## Kutipan untuk Dibaca
SEPUCUK SURAT DI BANGKU SD
TA 2000 – 2001
Entah, dari mana awalnya hingga terjalin cinta monyet antara kita. Rasanya berbunga-bunga saat aku bisa memandang senyummu. Meskipun aku kurang yakin, sudahkah kamu gosok gigi tadi pagi? Apalagi sampai kita bisa bercanda bareng. Itu bakal kuanggap sebagai waktu istimewa dalam hariku.
Cengeng, polos, gak gentle, dan nangisan. Mungkin itu merupakan sederet karakter yang melekat pada diriku dulu. Sama sekali gak punya basic dalam merayu cewek seperti kebanyakan temen-temen. Aku pernah gagal dalam usahaku memainkan mulut sampai bernada ssuiittt … suiittttt…..
Suatu hari, Fian temen mainku telah menceritakan sesuatu yang menarik untuk kudengar. Dengan bangganya dia menceritakan bahwa dia baru saja mengirimkan surat kepadamu. Aku berfirasat, pasti bukan surat dinas maupun undangan khitanan. Melainkan ungkapan penembakan seorang cowok jablay kepada cewek idamannya. Ya benar, itu Surat Cinta.

## Data Tercatat
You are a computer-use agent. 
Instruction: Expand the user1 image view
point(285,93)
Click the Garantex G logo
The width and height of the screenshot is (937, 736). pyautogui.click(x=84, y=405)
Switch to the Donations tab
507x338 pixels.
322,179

---

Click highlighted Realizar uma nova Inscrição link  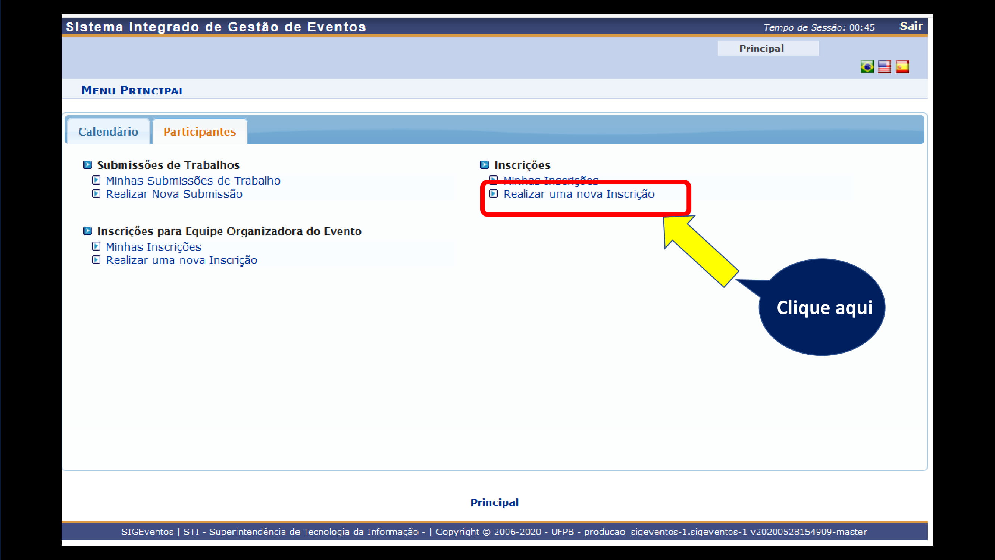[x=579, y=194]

## Instruksi
Jawab pertanyaan tentang kutipan cerita surat di bangku SD ini:
(a) Tahun ajaran berapa yang tertulis di bawah judul?
(b) Siapa nama teman main yang bercerita baru saja mengirim surat?
(c) Menurut pencerita, surat apa yang dikirim teman itu?
Catatan di atas tidak diperlukan untuk mengerjakan tugas.

## Hasil Tugas
(a) TA 2000 – 2001
(b) Fian
(c) Surat cinta